Saved data entries -

* * *

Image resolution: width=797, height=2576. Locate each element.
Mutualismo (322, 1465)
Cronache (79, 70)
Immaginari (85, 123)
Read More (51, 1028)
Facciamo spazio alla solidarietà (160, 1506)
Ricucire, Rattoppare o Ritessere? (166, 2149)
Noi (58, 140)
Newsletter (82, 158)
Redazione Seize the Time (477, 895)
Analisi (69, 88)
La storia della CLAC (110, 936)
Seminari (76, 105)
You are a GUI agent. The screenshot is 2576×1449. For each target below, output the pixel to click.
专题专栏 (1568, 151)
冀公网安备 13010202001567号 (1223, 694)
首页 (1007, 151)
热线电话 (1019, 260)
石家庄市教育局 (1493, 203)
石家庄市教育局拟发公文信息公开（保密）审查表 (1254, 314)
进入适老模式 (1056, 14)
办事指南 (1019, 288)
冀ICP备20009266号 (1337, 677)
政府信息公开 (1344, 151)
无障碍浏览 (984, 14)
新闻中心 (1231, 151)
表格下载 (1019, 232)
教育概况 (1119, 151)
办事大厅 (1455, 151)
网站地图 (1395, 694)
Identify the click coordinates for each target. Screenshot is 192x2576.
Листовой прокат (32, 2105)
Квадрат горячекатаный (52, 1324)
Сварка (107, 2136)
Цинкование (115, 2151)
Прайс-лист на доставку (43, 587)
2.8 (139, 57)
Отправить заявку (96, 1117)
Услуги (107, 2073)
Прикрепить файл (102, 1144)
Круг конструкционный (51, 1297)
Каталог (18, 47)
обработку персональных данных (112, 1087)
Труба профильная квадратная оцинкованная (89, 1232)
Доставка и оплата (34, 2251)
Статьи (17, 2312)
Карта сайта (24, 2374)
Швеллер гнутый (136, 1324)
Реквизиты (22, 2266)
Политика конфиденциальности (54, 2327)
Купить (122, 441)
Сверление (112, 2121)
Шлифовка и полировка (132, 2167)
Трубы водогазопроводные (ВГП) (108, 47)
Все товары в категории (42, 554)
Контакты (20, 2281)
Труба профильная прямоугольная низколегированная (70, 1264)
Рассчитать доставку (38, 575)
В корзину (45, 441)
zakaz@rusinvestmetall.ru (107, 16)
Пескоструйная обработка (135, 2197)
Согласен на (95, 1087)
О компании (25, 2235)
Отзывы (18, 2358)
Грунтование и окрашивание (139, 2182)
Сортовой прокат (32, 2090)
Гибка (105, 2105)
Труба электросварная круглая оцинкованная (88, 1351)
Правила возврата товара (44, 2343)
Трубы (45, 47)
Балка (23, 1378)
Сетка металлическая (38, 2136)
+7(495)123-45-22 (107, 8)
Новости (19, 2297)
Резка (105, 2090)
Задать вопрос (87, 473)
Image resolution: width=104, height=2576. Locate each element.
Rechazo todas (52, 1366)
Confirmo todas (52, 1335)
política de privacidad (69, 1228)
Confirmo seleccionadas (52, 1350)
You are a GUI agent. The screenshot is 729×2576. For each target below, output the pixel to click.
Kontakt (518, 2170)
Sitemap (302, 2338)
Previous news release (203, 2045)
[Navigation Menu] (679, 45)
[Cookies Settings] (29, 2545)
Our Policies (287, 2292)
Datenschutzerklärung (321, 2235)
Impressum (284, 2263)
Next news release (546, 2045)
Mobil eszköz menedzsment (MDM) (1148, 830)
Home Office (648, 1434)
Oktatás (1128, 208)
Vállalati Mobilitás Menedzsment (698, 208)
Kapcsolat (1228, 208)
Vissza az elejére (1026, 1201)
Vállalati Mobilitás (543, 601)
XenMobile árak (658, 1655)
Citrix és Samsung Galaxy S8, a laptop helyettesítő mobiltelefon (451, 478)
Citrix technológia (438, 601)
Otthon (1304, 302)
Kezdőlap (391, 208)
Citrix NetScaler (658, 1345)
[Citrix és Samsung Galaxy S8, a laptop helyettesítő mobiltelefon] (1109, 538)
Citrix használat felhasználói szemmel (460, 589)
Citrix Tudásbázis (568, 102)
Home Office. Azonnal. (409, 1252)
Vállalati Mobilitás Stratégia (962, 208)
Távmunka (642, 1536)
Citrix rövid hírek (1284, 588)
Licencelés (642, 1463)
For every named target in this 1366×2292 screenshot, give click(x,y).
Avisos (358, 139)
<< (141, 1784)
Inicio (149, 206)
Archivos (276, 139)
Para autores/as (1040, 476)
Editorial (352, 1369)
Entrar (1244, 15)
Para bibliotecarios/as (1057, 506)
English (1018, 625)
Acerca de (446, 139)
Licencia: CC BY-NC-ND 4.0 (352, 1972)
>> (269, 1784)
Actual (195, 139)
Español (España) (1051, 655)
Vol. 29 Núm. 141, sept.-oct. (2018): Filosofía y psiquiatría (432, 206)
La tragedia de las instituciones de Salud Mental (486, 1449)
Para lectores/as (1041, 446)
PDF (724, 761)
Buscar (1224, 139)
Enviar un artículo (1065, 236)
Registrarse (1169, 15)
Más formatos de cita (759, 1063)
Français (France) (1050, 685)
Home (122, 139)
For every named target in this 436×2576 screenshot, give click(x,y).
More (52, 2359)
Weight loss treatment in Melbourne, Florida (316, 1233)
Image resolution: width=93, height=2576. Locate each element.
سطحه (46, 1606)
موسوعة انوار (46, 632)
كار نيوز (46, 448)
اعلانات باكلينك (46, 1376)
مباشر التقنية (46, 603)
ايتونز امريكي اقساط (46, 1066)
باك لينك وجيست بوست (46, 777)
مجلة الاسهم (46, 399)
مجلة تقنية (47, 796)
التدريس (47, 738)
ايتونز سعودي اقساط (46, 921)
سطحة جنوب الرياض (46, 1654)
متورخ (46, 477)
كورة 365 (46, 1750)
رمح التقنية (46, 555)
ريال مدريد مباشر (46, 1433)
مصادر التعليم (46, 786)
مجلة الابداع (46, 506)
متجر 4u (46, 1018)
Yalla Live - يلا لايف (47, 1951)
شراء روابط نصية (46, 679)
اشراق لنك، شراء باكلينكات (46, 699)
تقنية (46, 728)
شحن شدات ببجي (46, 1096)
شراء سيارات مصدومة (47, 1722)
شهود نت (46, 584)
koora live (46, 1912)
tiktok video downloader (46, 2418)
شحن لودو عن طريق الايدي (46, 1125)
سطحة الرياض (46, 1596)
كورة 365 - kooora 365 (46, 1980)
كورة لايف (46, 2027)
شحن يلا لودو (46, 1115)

* * *

YOUR INSTRUCTIONS - Look above and return each line of the records exactly, from the very first through the line with "Круг конструкционный (51, 1297)", both included.

ANSWER SPACE -
Image resolution: width=797, height=2576. Locate each element.
Mutualismo (322, 1465)
Cronache (79, 70)
Immaginari (85, 123)
Read More (51, 1028)
Facciamo spazio alla solidarietà (160, 1506)
Ricucire, Rattoppare o Ritessere? (166, 2149)
Noi (58, 140)
Newsletter (82, 158)
Redazione Seize the Time (477, 895)
Analisi (69, 88)
La storia della CLAC (110, 936)
Seminari (76, 105)
You are a GUI agent. The screenshot is 2576×1449. For each target below, output the pixel to click.
专题专栏 (1568, 151)
冀公网安备 13010202001567号 (1223, 694)
首页 (1007, 151)
热线电话 (1019, 260)
石家庄市教育局 (1493, 203)
石家庄市教育局拟发公文信息公开（保密）审查表 (1254, 314)
进入适老模式 (1056, 14)
办事指南 (1019, 288)
冀ICP备20009266号 (1337, 677)
政府信息公开 (1344, 151)
无障碍浏览 (984, 14)
新闻中心 (1231, 151)
表格下载 (1019, 232)
教育概况 (1119, 151)
办事大厅 (1455, 151)
网站地图 (1395, 694)
Identify the click coordinates for each target. Screenshot is 192x2576.
Листовой прокат (32, 2105)
Квадрат горячекатаный (52, 1324)
Сварка (107, 2136)
Цинкование (115, 2151)
Прайс-лист на доставку (43, 587)
2.8 (139, 57)
Отправить заявку (96, 1117)
Услуги (107, 2073)
Прикрепить файл (102, 1144)
Круг конструкционный (51, 1297)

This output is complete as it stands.